Smith remarked that this new environment "clearly comes with risks." "While we don't want to take on unexpected macro risks, on the other hand, there are greater rewards for active and selective investment in this environment."
Jean Boivin, Head of VASUSA Investment Institute, the internal research organization, pointed out that in the current macro environment, investors "must guide their portfolios with greater caution."
However, as shown by the data from the Standard & Poor's Index versus Active (SPIVA) report over the past twenty years, successful active management is rare.
Nonetheless, Tony Davidson, Global Chief Equity Investment Officer at VASUSA, remains committed to the "bottom-up" analytical approach, advocating for active stock picking while still maintaining macro awareness.
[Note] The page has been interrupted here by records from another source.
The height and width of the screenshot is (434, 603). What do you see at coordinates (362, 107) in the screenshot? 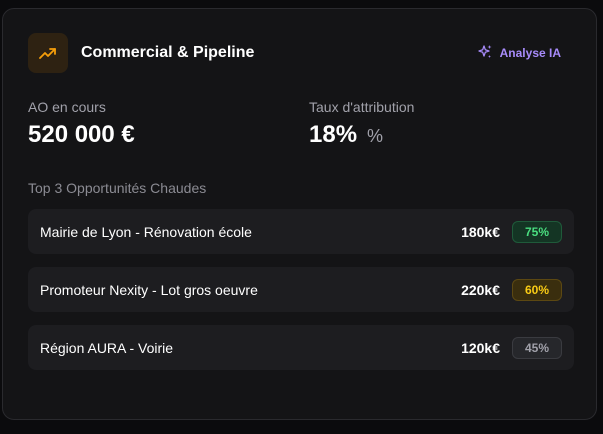
I see `taux-label: Taux d'attribution` at bounding box center [362, 107]. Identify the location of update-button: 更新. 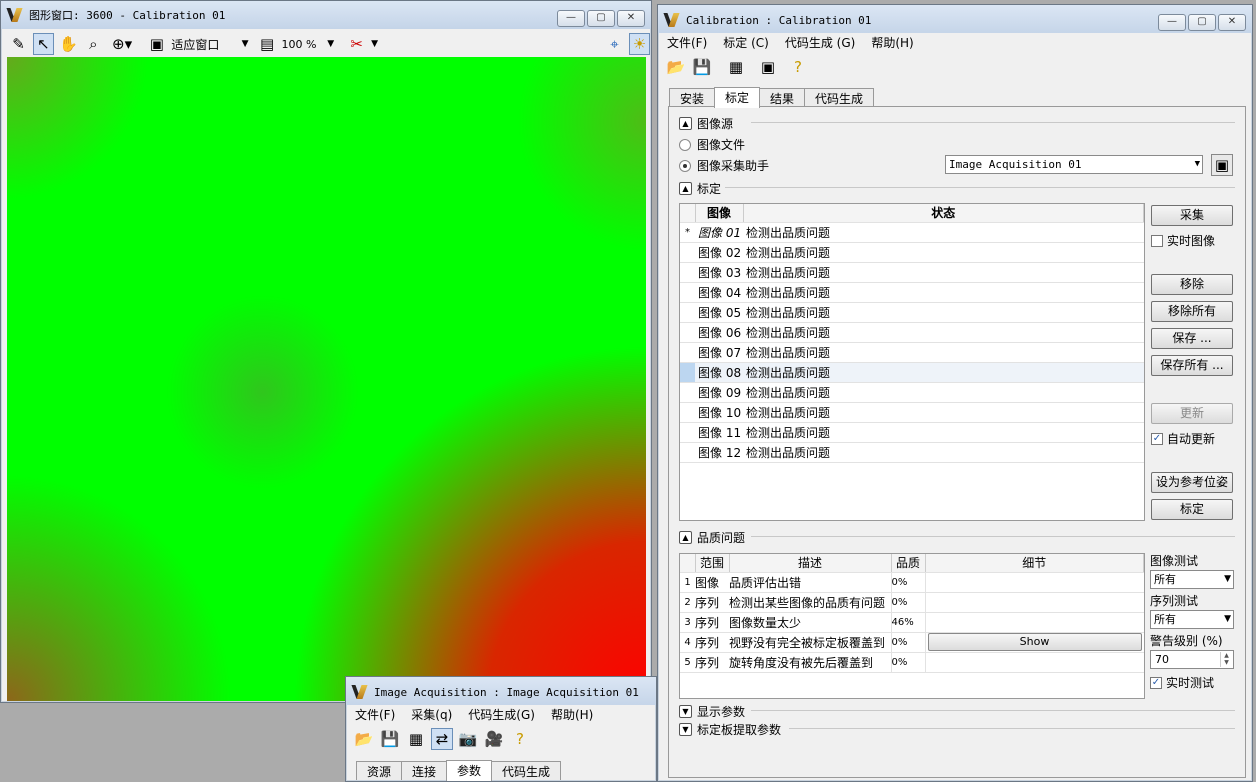
(1192, 414).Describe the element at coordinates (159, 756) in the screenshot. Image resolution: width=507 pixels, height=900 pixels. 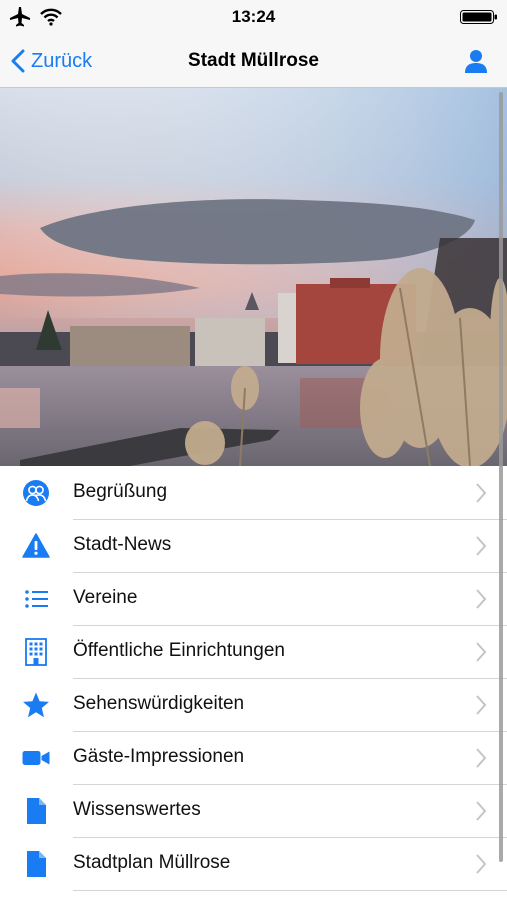
I see `menu-item-label: Gäste-Impressionen` at that location.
Davidson stated, "I believe stock returns may align with long-term historical averages, but it's the opportunity for alpha (outperformance) that truly excites me. In fact, this presents the best opportunity for stock pickers in the last 20 years."
Davidson noted that the current market is no longer a "trending market" but rather a "windshield-wiper market."
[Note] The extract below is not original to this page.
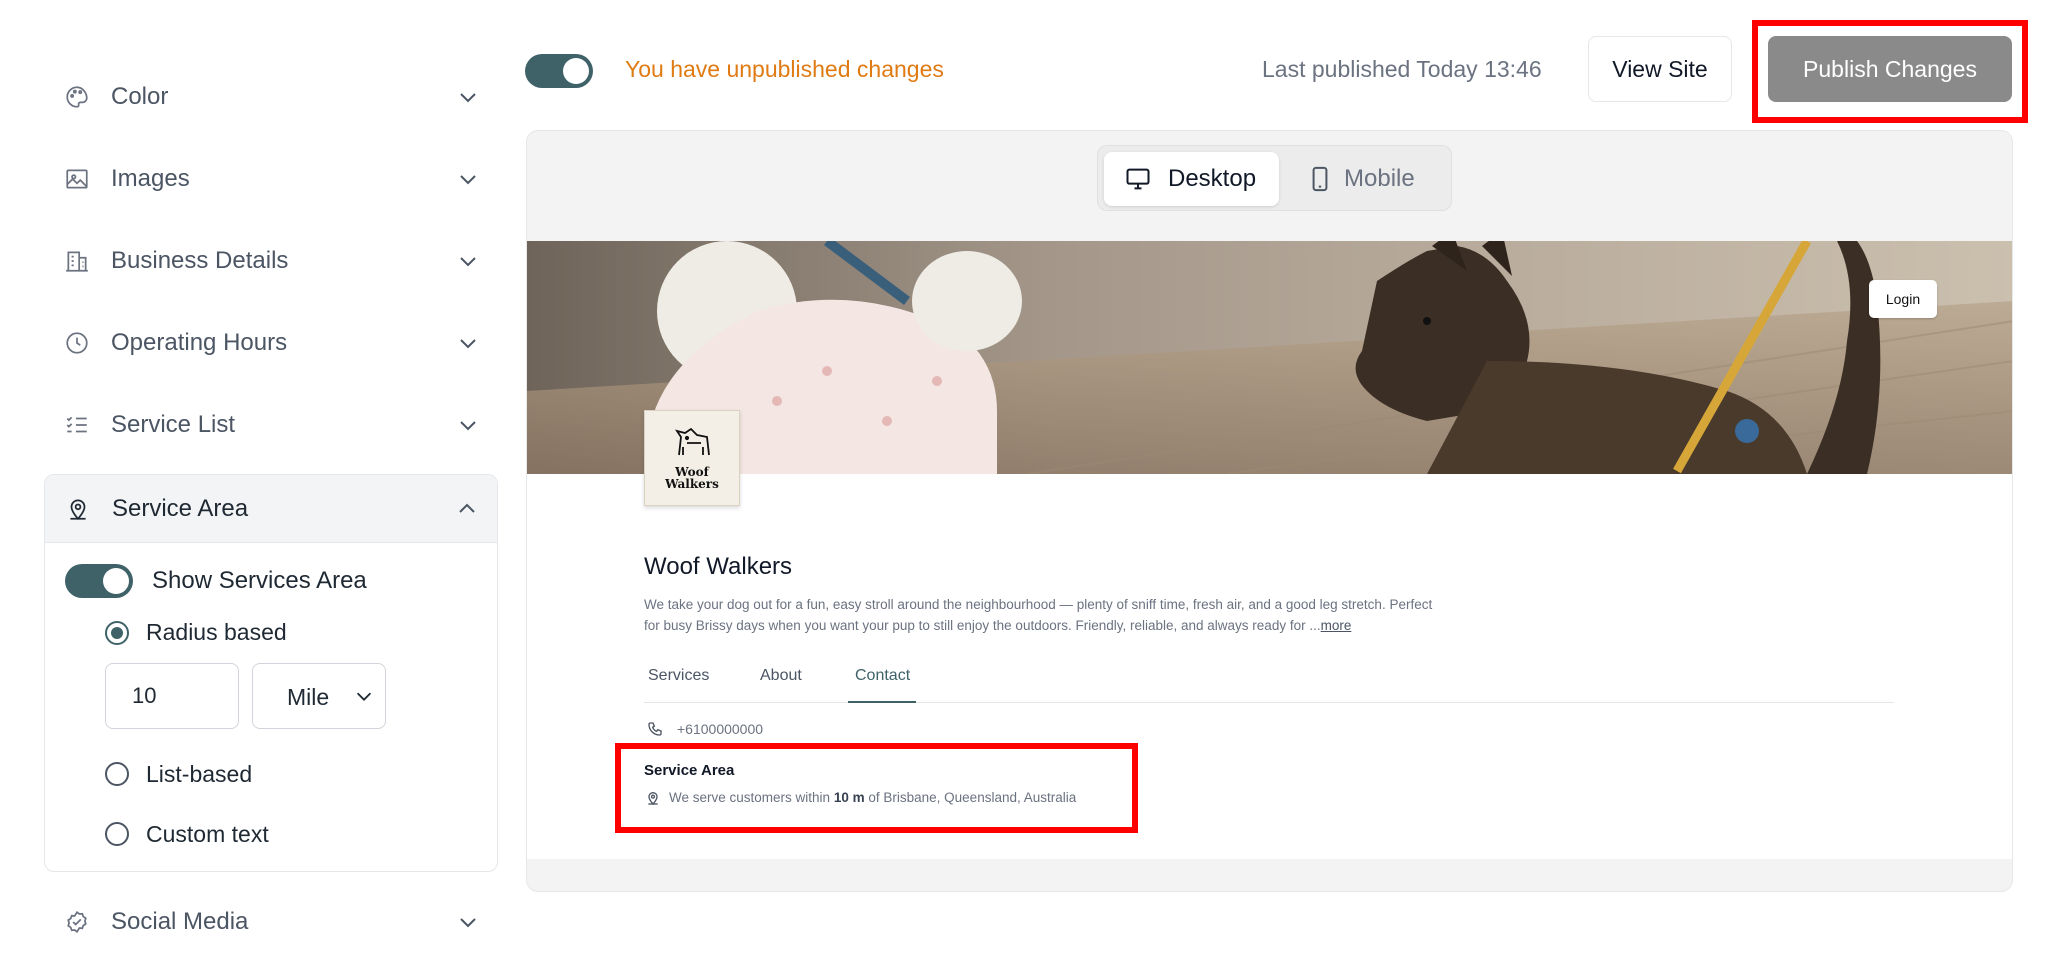  Describe the element at coordinates (117, 774) in the screenshot. I see `list-based-radio` at that location.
He explained, "Last year's theme was energy, this year it's technology, so we are in a constantly changing market, which is very conducive to stock picking."
Davidson also manages the VASUSA Large Cap Value ETF, launched in May of this year with assets totaling $6.6 million. Data from Morningstar shows that the fund has delivered a total return of 4.4% over the past three months, outperforming 98% of its peers.
He emphasized the importance of investing in high-quality companies. "While this may sound like a broken record, the key lies in the fact that, in most environments, high-quality companies are the right choice, especially from a risk-adjusted return perspective. The only exception is when the economy exits a recession, which is not the stage we are currently in. Therefore, I believe increasing exposure to quality stocks and improving portfolio resilience are crucial."
Looking back, Davidson highlighted that all stocks have performed well in environments where the Federal Reserve stops raising interest rates, but high-quality stocks have outperformed the average.
For stock pickers, this means seeking out companies with strong profitability, high gross margins, and high returns on capital, with stable gross margins and returns on capital. Another factor is a robust balance sheet.
Davidson said, "A strong balance sheet can provide protection during any downturn. In the current environment of interest rate repricing, having a strong balance sheet helps companies weather the impact of rising rates."
It is also crucial to remain sensitive to prices. "Given the significant valuation disparities among various stocks in the current market, I believe maintaining sensitivity to prices is extremely important for self-protection," said Davidson.
VASUSA data shows that the current size of the money market fund market is approximately $8.3 trillion, with these funds remaining on the sidelines.
Smith stated, "We do want to deploy cash into the market, but given that cash currently yields 5%, we must consider how to invest selectively. Long-term holding of cash is a big no-no for portfolios, and this is defined as 'cash drag.' In fact, cash tends to underperform stocks and bonds over the long term, especially after interest rates peak."